• _Data provided_
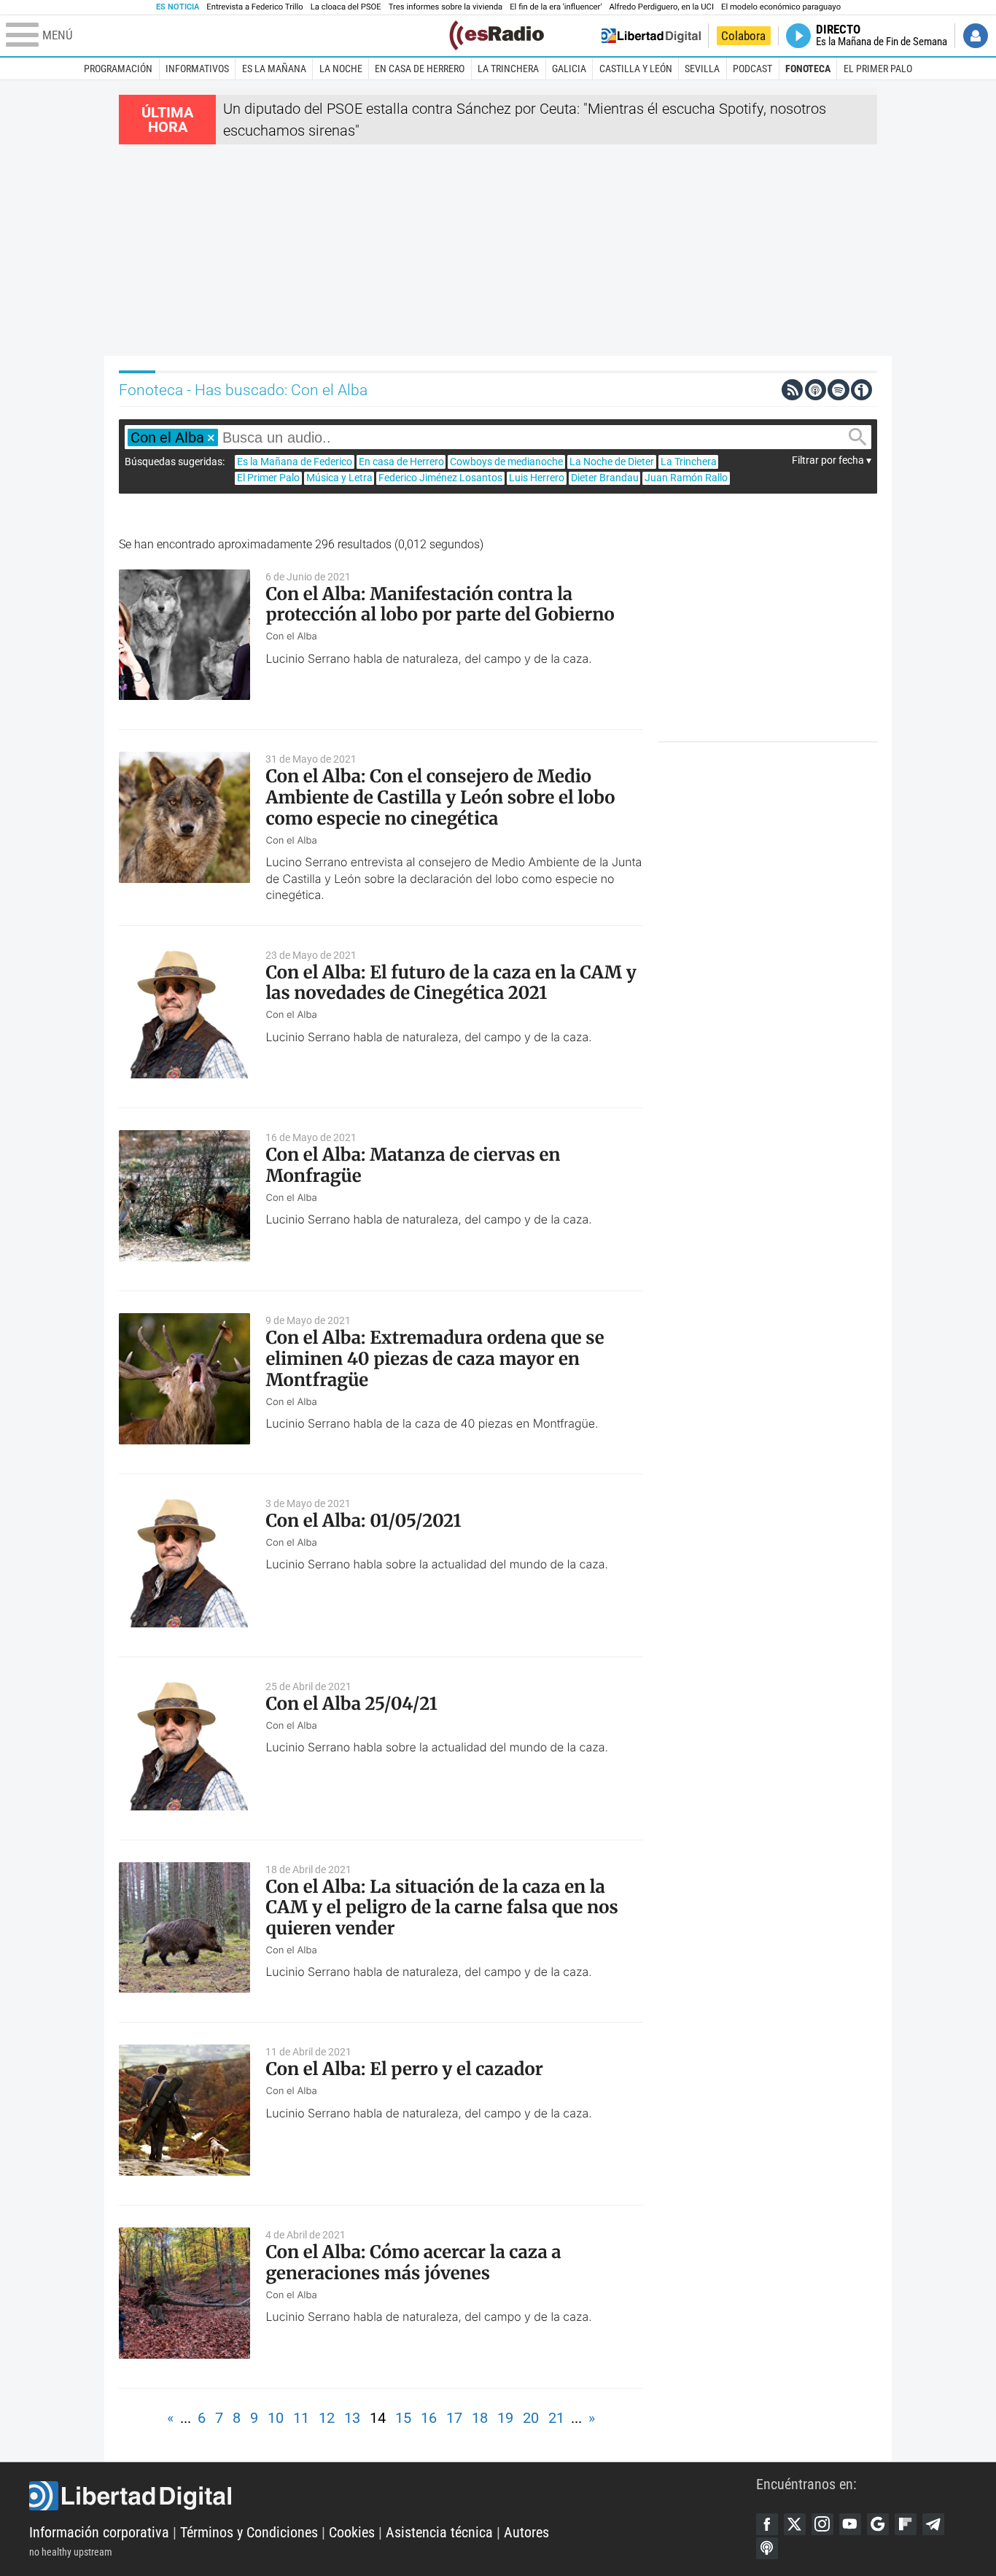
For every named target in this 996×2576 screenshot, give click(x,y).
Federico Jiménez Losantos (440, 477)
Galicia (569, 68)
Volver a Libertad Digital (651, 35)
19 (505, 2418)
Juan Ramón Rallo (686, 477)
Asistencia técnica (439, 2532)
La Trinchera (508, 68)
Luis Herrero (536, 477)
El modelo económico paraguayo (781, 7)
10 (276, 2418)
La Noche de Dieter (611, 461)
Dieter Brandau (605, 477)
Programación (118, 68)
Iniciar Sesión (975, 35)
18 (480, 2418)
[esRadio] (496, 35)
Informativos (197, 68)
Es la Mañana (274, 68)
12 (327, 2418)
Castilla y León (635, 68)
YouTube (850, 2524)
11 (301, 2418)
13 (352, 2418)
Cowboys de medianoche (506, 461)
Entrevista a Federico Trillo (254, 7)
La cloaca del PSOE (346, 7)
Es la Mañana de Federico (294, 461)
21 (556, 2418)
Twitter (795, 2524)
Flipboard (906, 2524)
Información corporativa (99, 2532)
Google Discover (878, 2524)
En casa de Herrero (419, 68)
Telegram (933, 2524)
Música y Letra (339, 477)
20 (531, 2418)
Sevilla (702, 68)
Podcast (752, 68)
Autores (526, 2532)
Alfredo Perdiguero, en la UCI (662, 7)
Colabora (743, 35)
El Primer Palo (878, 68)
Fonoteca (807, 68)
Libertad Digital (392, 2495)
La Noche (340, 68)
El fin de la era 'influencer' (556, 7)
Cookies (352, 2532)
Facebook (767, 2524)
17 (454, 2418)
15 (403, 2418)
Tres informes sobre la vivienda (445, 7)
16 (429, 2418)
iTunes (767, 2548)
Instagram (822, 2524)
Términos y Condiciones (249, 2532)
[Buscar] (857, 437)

...

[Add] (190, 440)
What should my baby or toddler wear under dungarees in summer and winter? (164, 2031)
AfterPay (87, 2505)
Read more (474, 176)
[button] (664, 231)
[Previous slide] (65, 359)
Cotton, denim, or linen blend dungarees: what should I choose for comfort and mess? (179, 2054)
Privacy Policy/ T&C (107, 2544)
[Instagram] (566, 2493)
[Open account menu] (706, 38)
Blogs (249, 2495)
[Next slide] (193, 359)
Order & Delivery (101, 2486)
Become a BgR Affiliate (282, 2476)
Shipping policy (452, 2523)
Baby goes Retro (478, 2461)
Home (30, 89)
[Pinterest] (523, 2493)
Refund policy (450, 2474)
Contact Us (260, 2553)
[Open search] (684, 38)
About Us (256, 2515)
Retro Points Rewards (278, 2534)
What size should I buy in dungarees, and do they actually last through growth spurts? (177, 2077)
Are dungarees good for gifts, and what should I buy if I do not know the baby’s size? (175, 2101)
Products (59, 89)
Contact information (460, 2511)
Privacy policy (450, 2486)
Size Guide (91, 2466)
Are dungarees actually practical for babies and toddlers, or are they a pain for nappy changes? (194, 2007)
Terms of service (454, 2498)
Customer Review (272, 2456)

* * *

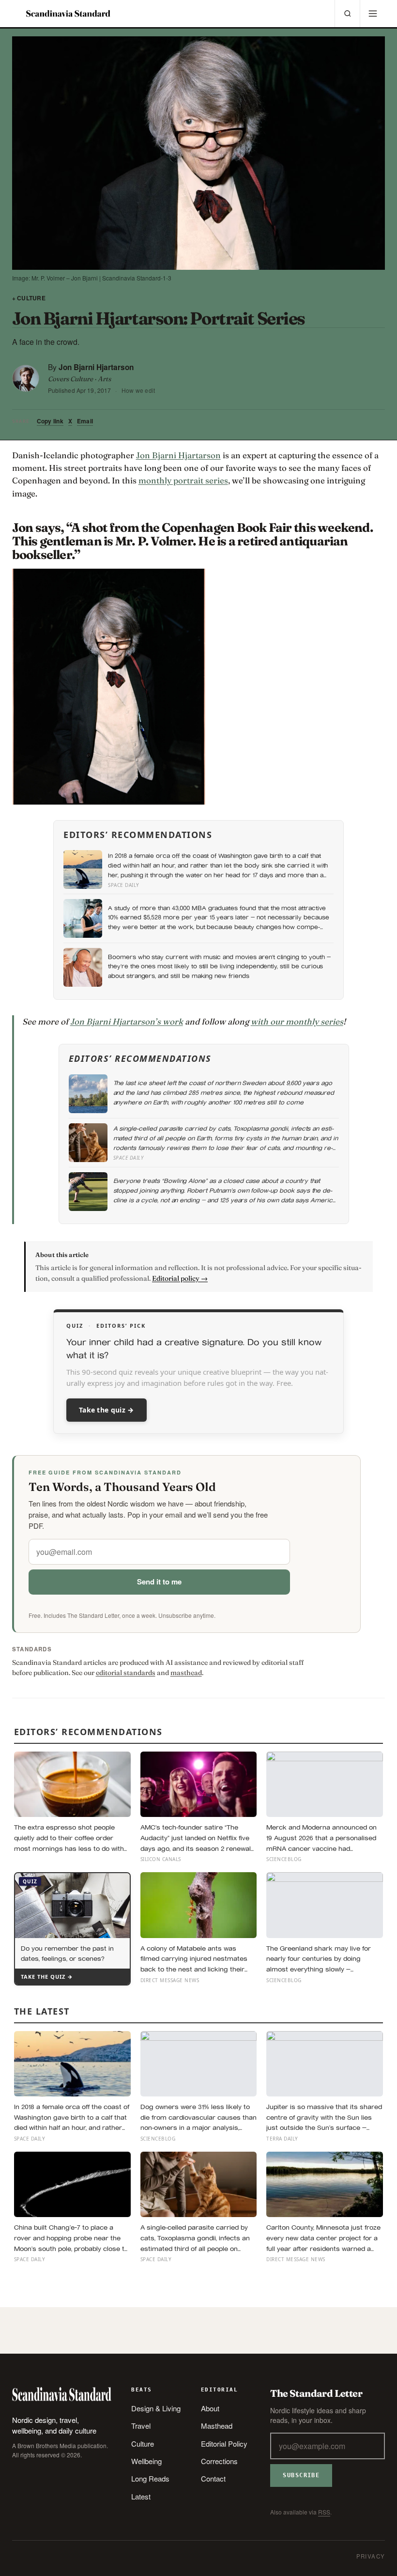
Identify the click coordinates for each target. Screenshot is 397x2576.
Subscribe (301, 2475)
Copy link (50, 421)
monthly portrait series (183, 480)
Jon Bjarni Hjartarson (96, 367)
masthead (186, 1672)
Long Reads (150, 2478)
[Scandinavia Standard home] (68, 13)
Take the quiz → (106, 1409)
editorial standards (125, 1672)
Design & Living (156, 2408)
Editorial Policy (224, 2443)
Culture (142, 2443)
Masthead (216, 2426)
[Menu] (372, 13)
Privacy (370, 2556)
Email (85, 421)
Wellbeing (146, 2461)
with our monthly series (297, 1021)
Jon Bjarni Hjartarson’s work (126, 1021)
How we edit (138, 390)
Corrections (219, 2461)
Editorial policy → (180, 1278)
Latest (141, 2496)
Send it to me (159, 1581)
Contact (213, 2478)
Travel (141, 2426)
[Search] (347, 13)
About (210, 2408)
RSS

• _Exercise prompt_
Copy exactly the stretch of data above from the line with "Alfredo Perdiguero, en la UCI (662, 7)" through the line with "[Buscar] (857, 437)", and omit all other lines.

• _Your solution_
Alfredo Perdiguero, en la UCI (662, 7)
Colabora (743, 35)
El Primer Palo (878, 68)
Fonoteca (807, 68)
Libertad Digital (392, 2495)
La Noche (340, 68)
El fin de la era 'influencer' (556, 7)
Cookies (352, 2532)
Facebook (767, 2524)
17 (454, 2418)
15 (403, 2418)
Tres informes sobre la vivienda (445, 7)
16 (429, 2418)
iTunes (767, 2548)
Instagram (822, 2524)
Términos y Condiciones (249, 2532)
[Buscar] (857, 437)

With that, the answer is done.